Hey guys, i'm pretty convinced that this looks like a scam. But there is a bit about the physics that i remembered. There is a way to passively create a higher frequency of light. The process is called second-harmonic generation. en.wikipedia.org/wiki/Second-harmonic_generation There you can shine a light through a crystal and double the frequency (or halve the wavelength) and create higher energy photons. I have no idea if this product works that way and you need a crystal, tuned to the incoming frequency but it is not impossible. Another important fact is that using this method you loose a lot of energy (here number of photons) so if uv rays are created it surely wount be much and probably not enougt for effective desinfection. Maybe someone can look into this and it may be interesting for a follow-up video.
lol i actually bought few last week from my local pharmacy ( more expensive tho >.< )
It does actually work, you can feel some funny tingling sensation in the hand. Tho I only use it with my phone flashlight... I sniff the uvlen and kinda smells weird after using it and it gets very hot :/
That tingling sensation is a special process called "the placebo effect." Very powerful!
Really someone gets scammed with these things! I think I have to start taking advantage of all this fools that are around!

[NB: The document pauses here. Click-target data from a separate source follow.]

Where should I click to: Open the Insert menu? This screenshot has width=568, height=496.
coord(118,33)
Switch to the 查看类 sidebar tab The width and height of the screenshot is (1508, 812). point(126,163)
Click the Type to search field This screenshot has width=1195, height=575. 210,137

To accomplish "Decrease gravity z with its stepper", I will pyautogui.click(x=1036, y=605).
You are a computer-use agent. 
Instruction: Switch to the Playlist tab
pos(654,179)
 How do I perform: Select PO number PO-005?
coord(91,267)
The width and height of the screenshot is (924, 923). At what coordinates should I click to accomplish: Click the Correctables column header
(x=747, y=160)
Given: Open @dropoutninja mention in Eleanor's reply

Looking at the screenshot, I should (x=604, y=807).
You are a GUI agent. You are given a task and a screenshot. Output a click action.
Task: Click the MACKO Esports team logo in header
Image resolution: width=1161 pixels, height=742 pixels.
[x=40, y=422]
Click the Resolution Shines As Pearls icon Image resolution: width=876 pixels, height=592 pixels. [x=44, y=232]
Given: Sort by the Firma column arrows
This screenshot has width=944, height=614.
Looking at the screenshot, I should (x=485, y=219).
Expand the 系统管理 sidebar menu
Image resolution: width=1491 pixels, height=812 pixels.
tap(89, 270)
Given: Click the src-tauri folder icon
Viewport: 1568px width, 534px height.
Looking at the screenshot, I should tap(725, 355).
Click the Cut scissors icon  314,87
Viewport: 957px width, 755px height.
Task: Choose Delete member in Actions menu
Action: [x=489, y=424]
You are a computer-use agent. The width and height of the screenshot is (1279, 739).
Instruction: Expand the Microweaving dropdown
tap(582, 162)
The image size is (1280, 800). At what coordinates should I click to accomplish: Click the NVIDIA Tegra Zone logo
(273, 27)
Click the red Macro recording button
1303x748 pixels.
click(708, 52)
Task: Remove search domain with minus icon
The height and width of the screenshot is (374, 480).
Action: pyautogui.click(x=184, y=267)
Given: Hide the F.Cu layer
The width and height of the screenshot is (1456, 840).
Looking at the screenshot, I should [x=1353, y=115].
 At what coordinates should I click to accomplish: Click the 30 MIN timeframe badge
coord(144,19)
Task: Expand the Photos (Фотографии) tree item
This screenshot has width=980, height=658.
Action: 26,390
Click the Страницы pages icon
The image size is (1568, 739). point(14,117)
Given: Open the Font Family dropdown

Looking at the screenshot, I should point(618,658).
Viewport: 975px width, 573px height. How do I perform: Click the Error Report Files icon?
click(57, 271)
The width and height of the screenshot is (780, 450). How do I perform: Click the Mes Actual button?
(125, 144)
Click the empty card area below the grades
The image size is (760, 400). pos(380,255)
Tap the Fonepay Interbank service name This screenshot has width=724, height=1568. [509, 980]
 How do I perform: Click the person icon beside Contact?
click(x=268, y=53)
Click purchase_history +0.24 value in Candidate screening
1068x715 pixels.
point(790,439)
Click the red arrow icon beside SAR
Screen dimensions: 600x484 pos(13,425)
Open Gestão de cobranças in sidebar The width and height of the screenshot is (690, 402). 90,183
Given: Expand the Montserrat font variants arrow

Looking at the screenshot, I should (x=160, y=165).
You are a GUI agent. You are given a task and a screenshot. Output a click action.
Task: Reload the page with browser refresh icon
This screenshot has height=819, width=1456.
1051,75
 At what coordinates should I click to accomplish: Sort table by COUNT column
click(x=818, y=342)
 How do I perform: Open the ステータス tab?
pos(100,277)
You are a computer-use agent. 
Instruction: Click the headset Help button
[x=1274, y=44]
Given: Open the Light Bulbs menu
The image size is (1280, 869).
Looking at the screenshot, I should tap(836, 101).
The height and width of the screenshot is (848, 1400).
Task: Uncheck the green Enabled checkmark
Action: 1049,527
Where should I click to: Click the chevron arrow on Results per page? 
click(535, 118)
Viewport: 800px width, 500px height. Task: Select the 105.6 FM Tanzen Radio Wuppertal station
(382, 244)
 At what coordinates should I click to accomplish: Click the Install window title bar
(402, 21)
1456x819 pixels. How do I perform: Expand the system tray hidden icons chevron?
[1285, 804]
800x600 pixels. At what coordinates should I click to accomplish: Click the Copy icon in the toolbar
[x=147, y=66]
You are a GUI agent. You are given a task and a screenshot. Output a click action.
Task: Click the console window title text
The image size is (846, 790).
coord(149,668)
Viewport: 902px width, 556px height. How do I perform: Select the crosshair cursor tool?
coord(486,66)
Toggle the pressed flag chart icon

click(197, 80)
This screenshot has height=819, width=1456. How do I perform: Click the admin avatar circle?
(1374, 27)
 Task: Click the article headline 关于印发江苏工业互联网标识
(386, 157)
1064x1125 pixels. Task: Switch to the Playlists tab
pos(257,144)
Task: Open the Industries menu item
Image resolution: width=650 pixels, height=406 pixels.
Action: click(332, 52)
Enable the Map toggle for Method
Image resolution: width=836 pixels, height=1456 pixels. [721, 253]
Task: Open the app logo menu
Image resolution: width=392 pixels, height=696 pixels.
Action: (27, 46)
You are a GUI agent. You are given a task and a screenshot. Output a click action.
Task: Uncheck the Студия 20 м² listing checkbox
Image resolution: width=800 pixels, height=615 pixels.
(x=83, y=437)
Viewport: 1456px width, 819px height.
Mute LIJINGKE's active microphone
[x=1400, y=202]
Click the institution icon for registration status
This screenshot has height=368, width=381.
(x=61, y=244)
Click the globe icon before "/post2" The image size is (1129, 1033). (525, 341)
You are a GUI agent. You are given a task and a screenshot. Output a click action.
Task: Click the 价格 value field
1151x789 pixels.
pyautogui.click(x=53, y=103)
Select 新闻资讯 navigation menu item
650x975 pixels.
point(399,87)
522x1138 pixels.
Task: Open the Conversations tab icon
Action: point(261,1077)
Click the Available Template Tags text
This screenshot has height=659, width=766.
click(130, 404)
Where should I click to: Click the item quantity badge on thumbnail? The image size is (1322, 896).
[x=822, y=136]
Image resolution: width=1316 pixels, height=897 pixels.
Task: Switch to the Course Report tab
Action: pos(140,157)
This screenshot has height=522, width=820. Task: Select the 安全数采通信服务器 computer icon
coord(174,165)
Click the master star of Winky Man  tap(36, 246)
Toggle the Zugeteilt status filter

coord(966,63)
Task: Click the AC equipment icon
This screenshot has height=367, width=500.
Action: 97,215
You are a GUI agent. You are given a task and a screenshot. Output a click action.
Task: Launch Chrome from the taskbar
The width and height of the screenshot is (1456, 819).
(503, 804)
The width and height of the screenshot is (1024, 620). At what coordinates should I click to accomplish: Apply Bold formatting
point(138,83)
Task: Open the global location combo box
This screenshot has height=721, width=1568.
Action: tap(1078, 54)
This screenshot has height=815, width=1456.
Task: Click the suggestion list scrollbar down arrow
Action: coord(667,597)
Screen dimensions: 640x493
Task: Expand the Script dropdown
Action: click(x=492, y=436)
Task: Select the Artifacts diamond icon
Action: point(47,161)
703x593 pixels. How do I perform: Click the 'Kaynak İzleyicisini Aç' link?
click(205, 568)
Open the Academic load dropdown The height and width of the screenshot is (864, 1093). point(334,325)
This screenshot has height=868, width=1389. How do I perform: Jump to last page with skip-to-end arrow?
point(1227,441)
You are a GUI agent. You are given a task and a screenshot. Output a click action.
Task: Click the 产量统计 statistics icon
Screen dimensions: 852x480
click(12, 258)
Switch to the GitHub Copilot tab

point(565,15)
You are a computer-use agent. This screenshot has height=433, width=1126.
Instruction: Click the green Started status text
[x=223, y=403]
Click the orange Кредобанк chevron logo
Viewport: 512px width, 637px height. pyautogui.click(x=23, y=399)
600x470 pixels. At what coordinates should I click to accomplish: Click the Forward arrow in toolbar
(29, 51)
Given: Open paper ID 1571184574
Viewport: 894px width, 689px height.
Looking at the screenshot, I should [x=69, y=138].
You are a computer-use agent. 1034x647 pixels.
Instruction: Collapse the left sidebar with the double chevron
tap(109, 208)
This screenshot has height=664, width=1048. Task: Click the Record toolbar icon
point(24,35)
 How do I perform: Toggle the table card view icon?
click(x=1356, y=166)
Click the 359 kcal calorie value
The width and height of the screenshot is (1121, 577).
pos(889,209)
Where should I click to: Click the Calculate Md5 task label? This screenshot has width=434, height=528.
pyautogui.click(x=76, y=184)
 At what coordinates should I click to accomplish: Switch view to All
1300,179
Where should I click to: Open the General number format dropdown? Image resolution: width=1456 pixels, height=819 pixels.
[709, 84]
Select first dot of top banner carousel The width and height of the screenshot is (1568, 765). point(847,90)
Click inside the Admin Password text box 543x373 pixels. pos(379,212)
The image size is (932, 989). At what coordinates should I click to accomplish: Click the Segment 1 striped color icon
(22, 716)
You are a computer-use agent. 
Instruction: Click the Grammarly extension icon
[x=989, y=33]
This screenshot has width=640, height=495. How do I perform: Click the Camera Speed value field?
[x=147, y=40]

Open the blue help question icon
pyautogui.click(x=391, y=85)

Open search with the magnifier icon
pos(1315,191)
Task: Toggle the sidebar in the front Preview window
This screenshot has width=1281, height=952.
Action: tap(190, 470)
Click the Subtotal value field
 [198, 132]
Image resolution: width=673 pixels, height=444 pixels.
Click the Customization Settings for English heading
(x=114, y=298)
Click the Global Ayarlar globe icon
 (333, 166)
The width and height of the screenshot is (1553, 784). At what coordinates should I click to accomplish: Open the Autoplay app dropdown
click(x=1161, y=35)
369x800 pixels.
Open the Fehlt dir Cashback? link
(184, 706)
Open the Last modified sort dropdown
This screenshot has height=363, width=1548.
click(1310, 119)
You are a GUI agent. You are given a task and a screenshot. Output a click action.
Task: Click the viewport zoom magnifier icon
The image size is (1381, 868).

There's three main types of filters: band-pass filters that allow light between a range of frequencies to pass, low-pass filters that allow frequencies below a certain frequency to pass, and high-pass filters that allow frequencies above a certain frequency to pass. This could be a high-pass filter but if you can see light through it, then it's nowhere near UV-C. Even it was for UV-C, the light won't produce the proper frequency light anyways.
You could test if it emits any UV by shining it onto some vaseline glass (uranium glass), which can be bought on ebay quite easily.
Some higher-end public toilets and most of MacDonald's; in restaurant W.C's. in the UK have combi hot air fan and UV light projection hand driers and sanitizers.
forgive my ignorance. but if you cant decrease the nanometers, then how to Diode-pumped solid-state lasers work?
ken: i feel better already
also ken: *casually dies*
Can't wait for the UVLEN x-ray filter app so I can check to see if my finger is broken or not.
Just got a starscope ad at the end of your fraud products video... The irony!!
You can buy cheap ultraviolet flashlights on Amazon. As part of your test it might be interesting to see whether these have any germicidal qualities versus placebo versus UVLEN.
you can change frequencies with materials that fluoresce. looking forward to this one.
Indeed, but thanks to thermodynamics, that usually only works in the other direction. Like how the love stains left on your car's upholstery by a has-been TV star will absorb near-UV light and emit violet light.